Please update the data starting with the line that contains "Where should I click to: Click the task" and going on through the end of the data, replacing "icon" with "symbol" and changing nothing else. Return only those lines.
= = = = = = =
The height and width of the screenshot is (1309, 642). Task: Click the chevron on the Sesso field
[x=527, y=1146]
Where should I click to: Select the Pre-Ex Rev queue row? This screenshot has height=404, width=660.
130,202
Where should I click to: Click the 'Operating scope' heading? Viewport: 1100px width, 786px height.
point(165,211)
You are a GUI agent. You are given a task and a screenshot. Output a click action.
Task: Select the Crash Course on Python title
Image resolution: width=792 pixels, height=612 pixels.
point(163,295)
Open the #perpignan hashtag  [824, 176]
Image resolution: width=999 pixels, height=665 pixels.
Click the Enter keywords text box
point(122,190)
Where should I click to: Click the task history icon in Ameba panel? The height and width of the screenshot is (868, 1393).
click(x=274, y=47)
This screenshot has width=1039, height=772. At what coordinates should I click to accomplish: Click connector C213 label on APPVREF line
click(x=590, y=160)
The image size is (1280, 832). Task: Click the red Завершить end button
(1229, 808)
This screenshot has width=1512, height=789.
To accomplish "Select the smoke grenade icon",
= = = = = = =
- _EXPECTED OUTPUT_:
Where should I click to: Click the task history symbol in Ameba panel? The height and width of the screenshot is (868, 1393).
click(x=274, y=47)
This screenshot has width=1039, height=772. At what coordinates should I click to accomplish: Click connector C213 label on APPVREF line
click(x=590, y=160)
The image size is (1280, 832). Task: Click the red Завершить end button
(1229, 808)
This screenshot has width=1512, height=789.
To accomplish "Select the smoke grenade symbol",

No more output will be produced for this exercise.